AK: Kind of cool how he was all about making connections, and now, you’re finding all the connections to him. That’s a really nice parallel.

EH: Yeah, well. I would love to be Humboldt when I grow up, but I’m seven languages behind, I sleep way too much, and there’s just no way. But, I love the restless curiosity. I love that he never seemed to get bored. There was always something new to ask about. […] With this exhibition, it really did start out with what happens when I make you the centerpiece, and it morphed into how many American artists were really obsessed with this guy, and how does it come through it their art? And then it really flipped into how does our whole notion of cultural identity grounded in nature receive the kind of enthusiastic support from this guy, who has enough clout at a key moment in our history to make us want to listen to him? […] I think it was that notion that we had cheerleading for us in Europe we had one of the single most popular and important people in the world, period, on our side.

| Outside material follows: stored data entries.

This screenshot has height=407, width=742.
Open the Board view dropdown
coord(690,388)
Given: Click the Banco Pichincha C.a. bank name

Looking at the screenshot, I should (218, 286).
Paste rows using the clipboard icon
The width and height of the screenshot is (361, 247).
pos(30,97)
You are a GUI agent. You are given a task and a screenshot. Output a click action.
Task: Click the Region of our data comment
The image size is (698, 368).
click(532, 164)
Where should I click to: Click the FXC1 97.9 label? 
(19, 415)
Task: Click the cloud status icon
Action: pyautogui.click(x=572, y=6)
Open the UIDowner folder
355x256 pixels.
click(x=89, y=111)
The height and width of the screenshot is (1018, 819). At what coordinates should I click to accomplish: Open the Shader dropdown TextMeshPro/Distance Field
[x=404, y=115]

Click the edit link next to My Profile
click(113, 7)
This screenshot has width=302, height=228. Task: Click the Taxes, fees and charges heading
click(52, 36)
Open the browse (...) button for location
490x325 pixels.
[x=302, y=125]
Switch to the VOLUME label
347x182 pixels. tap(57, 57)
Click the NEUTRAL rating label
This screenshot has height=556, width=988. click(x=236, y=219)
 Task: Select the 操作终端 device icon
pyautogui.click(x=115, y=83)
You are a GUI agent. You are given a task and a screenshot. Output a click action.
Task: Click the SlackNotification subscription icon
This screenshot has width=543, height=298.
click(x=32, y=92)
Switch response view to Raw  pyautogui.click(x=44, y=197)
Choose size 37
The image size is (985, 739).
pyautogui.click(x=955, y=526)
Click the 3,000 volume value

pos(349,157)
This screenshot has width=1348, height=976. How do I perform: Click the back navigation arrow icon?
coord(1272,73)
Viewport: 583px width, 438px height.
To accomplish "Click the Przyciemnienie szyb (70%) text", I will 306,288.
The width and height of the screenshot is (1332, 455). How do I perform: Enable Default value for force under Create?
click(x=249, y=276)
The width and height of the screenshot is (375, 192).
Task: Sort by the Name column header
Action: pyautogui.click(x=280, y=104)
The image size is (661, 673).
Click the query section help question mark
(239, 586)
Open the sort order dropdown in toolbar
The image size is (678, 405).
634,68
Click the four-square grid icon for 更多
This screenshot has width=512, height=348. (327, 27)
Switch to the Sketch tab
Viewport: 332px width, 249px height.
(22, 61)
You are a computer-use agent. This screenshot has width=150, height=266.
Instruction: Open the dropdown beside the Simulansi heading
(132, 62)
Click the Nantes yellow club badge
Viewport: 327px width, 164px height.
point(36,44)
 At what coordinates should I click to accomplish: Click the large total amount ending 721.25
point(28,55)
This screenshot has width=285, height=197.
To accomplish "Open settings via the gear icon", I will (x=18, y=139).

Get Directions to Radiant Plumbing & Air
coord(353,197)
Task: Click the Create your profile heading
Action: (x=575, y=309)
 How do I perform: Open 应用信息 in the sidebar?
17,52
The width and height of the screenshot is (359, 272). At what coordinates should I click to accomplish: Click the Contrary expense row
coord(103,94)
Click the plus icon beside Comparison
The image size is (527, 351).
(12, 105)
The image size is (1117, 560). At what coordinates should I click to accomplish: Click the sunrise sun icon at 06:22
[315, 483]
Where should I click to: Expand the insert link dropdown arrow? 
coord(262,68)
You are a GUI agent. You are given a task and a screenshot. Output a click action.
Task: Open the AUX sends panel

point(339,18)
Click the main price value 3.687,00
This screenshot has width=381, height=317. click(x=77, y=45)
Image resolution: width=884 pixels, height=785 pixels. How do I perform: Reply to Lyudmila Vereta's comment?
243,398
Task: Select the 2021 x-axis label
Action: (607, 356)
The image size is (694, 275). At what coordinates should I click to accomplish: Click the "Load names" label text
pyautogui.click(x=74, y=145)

Carleton E. Watkins, Cascade, Nevada Falls
Carleton E. Watkins, Cascade, Nevada Falls, Yosemite, California, ca. 1861, albumen silver print, 15 5/8 x 20 7/8 in., Smithsonian American Art Museum, Museum purchase from the Charles Isaacs Collection made possible in part by the Luisita L. and Franz H. Denghausen Endowment, 1994.91.276.

AK: So typically, when we think about the start of the American landscape painting tradition, we tend to start everything with Thomas Cole. That’s how I always learned it. It starts with Thomas Cole. He’s the big force, and then, it goes from there. […] So how does Cole fit into all of this with Humboldt?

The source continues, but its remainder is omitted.